8 Eylül 2021 Çarşamba

AĞAÇ EV SOHBETLERİ





ÖĞRETMEN OLMAK

               Yıllar ne çabuk geçiyor kuzum. Şimdi aynalara baktığımda tanıyamadığım bir yüz görüyorum, bana yabancı. Dilimde bir şiir...


ZİLLER ÇALACACAK

Zil çalacak... Sizler derslere gireceksiniz bir bir.
Zil çalacak, ziller çalacak benimçin,
Duyacağım, evlerden, kırlardan, denizlerden;
Tâ içimden birisi gidecek ardınızdan uça ese...
Ama ben, ben artık gidemeyeceğim.

Zil çalacak... Siz geminize, treninize gireceksiniz bir bir.
Zil çalacak, ziller çalacak benimçin,
Duyacağım, iskelelerden, istasyonlardan bütün;
Tâ içimden birisi koşacak ardınızdan...
Ama ben, ben artık gelemeyeceğim.

Sonra bir gün zil çalacak yine,
Hiç kimseler, kimsecikler duymayacak...
Ne sınıflar, ne iskeleler, ne istasyonlar, ne siz...
Tâ içimden birisi kalacak oralarda...
Ben gideceğim.

ZEKİ ÖMER DEFNE


                    Hatırlıyorum da bir gün bir öğrencim...  

                    Her gün, birçok öğrencim de aklımdan öyle çıkmıyordu. Bunun için kendimi zorlamıyordum. Aferin desinler diye yapmadım, teşekkür etsinler diye değil. Evlerine gidip ailelerini ziyaret ettiğimde, ihtiyaçları olduğunda yanlarında olduğumda...  Hatta vefasız olabileceklerini hep biliyordum. Genç onlar, başka hayalleri, düşünceleri var. Toprağa atılan tohum gibi unuttum yaptıklarımı. Bir ağaç olduklarında, meyve beklemedim.  

                    Her bir sınav kağıdını özenle okurken, cevaplardaki yanlışları kırmızı kalemle belirtip ya da doğrusunu yanına üşenmeden yazdıktan sonra, bazen dikkat etmeleri gerekenlere dikkat çektiğimde bile, karşılığında bir şey beklemedim. Sınav kağıtlarını dağıttım ardından, kontrol etmelerine izin verdim. Kendilerince hata bulduklarında, itiraz ettiklerinde, cezalandırmadım, tebrik ettim ki, gelecek hayatlarında kendilerine haksızlık edildiğinde ya da haksızlığa uğrandığını düşündükleri zaman, kimseden korkmadan medenice haklarını arasınlar.  Onları büyük bir sabırla ve şefkatle dinledim her zaman. İstedim ki dinlemeyi bilsinler. Saygı gösterdim ki, kendilerine ve başkalarına gereken saygıyı göstersinler.  

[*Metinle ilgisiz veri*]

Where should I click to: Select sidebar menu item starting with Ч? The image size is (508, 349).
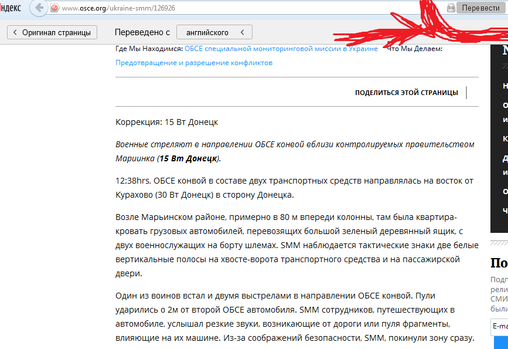[504, 209]
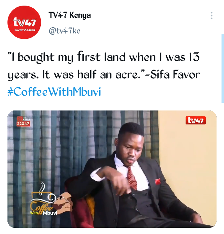Click the red pocket square in the video frame
This screenshot has width=224, height=234.
click(157, 181)
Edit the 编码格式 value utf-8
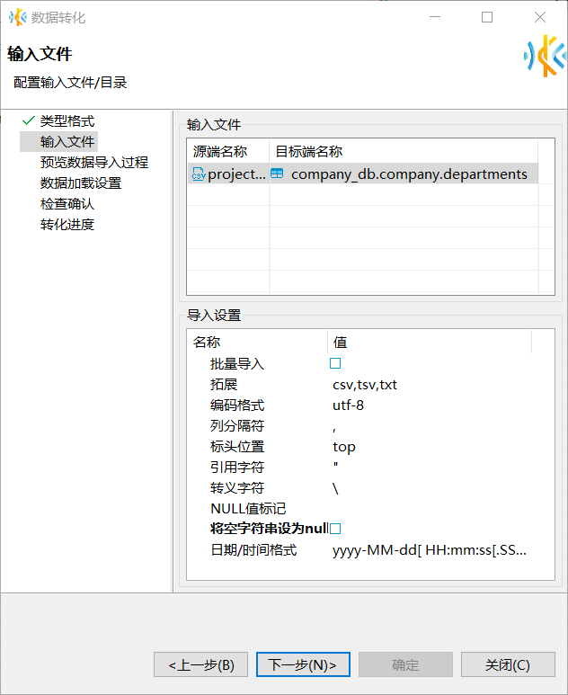 point(349,405)
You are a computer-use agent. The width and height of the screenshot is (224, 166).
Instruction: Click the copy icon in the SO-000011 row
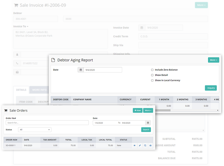click(x=145, y=145)
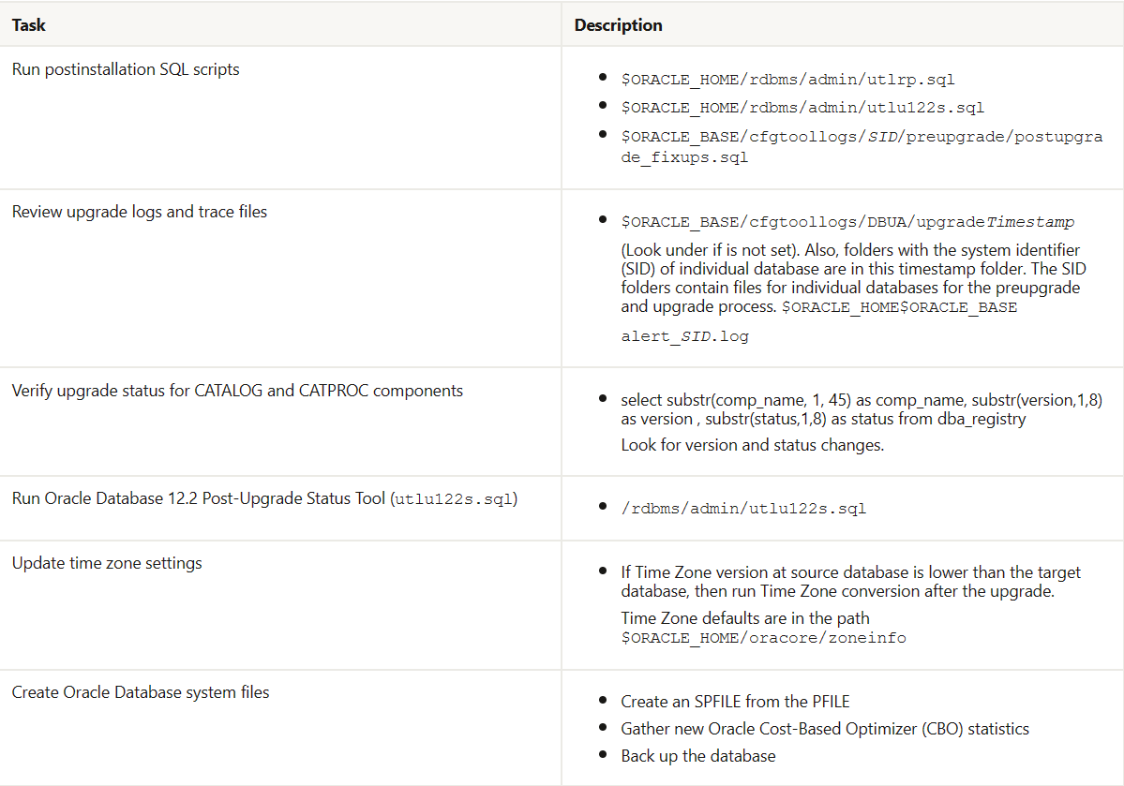This screenshot has width=1124, height=786.
Task: Click the "Create Oracle Database system files" task
Action: tap(141, 692)
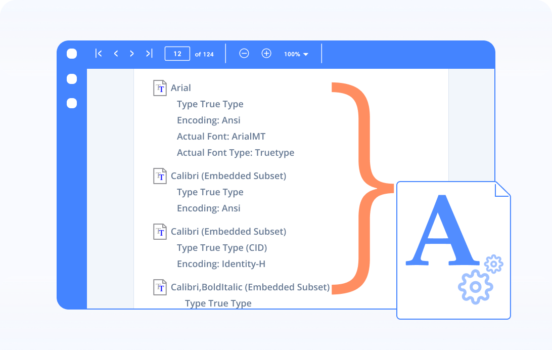552x350 pixels.
Task: Click the 'of 124' page count label
Action: [x=204, y=54]
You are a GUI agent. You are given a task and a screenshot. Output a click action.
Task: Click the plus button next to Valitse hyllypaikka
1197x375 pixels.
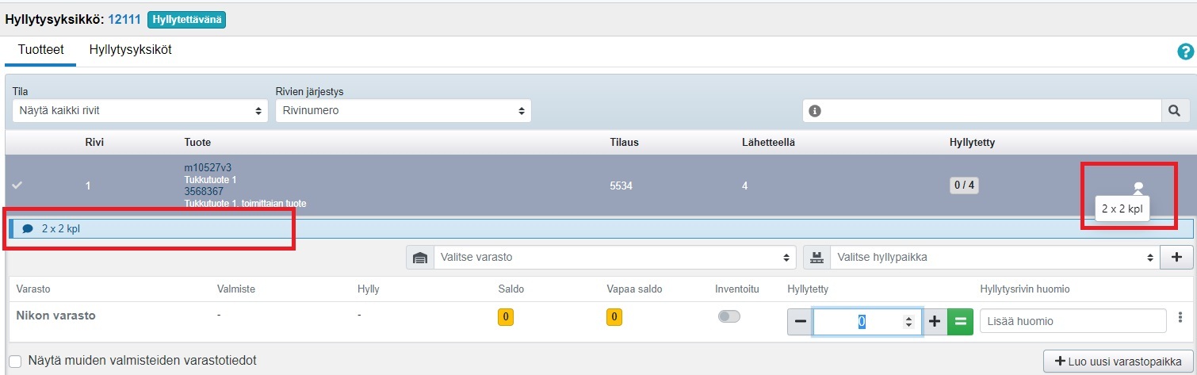1176,257
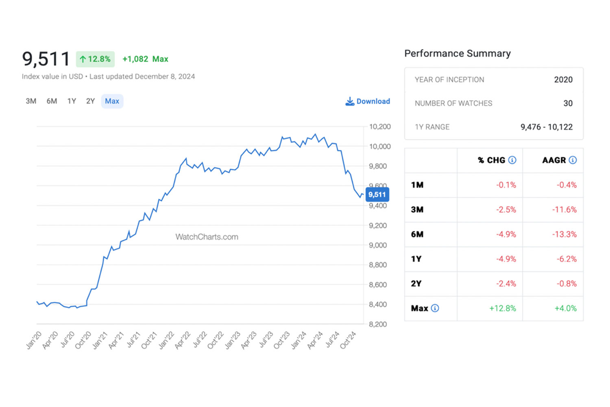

                    Nasihat etmekten çok, doğrusunu yaşamayı seçtim. Konuşmaktan çok yaşayan bir insan olmaları için çalıştım. İyi bir insan olmanın her şeyden daha önemli olduğunu anlattım onlara, anlayışlı oldum ki onlar da öyle olsunlar. Görevimi en iyi şekilde tamamlamaya çalıştım her gün. . Yalan söylemedim, söylemesinler istedim. Bazen benimle dalga geçerlerdi, ben de kendimle dalga geçerdim, gülerdik. Rahatça kendilerini ifade etsinler, onlar da duydukları sözlere alınganlık etmesinler diye düşündüm. Herkesin kusuru var, bilmediği birçok şey ve dışındaki her varlık kendi kadar değerli, bunu bilsinler istedim. 

                    Dünyada kapladığımız yer kadarız demek istedim. Ayrım yapmadım, adaletli davrandım ki onlar da ileride adaleti elden bırakmasınlar. Taraftarlığın futbol için bile olsa, ne kadar tehlikeli olduğuna dikkat çektim ki fanatizmin hiçbir çeşidine pirim vermesinler. Taraftarın gözü kördür, kulağı sağır, beyni yanlışa açıktır. Acımasızdır, empati yoksunudur. Bizden olan vardır onun için, diğerleri yoktur. Diğerleri ölmese bile, ölü gibi olsun istenir. Taraftarla, doğruyu bulma amaçlı tartışmak mümkün değildir. Kendi doğruları vardır, ufku dardır, farklı açılardan bakamaz olaylara. Onun için tek bir açı vardır. Nefretten ve kinden beslenir ki bu, tüm insanlık için tehlikelidir.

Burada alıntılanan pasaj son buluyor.